Or, for those boring old manual clocks, you will have to put them forward an hour yourself. Alternatively, feel free to save time now and manually add an hour in your head every time you check the time, then after a few weeks get around to actually changing them, then spend a few weeks confused about whether you changed them or not and if you still need to add an hour and checking the time on your phone to make sure.
Maybe with your lifestyle. An extra hour of sunlight at the beach throughout summer is a very real benefit for me. I love DST and look forward to it every year.
It’s not about my lifestyle or yours. It’s about the empirical evidence which points to significant health detriments caused by DST, and which fail to find evidence supporting the DST advocates’ claims that it’s good for the economy.
None of that has anything to do with my reply, though. I am only contesting your claim that DST has no real benefits.

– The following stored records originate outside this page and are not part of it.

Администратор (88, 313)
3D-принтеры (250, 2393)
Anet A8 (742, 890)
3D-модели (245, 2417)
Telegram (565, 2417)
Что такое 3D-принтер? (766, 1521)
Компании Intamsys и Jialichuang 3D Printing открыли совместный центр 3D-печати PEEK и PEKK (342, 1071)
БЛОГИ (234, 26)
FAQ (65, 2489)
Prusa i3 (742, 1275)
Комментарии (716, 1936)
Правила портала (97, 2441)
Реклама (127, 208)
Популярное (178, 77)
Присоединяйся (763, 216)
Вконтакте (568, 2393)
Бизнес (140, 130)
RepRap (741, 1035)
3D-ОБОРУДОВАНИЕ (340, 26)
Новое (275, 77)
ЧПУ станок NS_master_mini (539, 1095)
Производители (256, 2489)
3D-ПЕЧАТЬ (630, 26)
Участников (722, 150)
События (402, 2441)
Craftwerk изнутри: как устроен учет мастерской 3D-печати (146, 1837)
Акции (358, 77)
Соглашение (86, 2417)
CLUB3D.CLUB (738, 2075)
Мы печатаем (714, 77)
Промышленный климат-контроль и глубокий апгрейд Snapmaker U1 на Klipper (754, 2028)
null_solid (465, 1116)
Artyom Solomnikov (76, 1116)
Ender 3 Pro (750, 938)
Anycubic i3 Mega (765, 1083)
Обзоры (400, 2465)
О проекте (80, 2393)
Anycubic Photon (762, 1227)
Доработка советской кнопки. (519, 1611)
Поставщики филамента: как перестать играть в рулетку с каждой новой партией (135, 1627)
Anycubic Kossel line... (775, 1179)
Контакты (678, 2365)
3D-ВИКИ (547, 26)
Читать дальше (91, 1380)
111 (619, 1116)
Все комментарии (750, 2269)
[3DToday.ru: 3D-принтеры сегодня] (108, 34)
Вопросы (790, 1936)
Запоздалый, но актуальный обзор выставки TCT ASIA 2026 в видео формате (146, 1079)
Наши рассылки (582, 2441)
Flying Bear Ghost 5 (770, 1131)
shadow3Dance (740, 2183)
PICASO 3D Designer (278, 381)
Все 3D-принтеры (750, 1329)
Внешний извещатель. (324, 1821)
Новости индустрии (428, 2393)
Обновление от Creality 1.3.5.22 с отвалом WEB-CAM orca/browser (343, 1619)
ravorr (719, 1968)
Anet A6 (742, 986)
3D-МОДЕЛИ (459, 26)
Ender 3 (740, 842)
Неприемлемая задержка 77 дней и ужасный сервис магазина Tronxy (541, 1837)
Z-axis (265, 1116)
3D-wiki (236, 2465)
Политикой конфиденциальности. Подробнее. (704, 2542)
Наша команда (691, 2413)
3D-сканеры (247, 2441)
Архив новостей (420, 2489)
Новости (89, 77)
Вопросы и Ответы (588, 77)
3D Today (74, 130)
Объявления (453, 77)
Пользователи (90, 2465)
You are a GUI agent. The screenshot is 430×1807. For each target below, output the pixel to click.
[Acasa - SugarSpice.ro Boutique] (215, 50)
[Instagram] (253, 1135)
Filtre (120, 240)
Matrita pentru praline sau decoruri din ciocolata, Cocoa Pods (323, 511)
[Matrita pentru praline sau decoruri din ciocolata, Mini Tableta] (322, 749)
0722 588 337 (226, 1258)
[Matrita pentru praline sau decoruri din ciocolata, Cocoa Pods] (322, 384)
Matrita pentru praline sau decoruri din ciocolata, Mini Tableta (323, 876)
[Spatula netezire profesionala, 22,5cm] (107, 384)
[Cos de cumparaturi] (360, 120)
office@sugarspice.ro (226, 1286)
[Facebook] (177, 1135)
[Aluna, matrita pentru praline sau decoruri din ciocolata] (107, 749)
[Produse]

Correct. That is the case.
When ever I would go camping at the beach in summer, I would get up earlier in the morning and go for a walk. It was still fresh, not too hot and the beach wasn’t crowded by day-trippers.
This is the correct way to get an extra hour of sunlight at the beach in summer.
I assume that you go to the beach in summer to get away from the Rat Race of 9-5, peak hour traffic and other artificial time constraints.
Do not become beholden to a clock to tell you that it is time to get up. If it is time to get up, get up!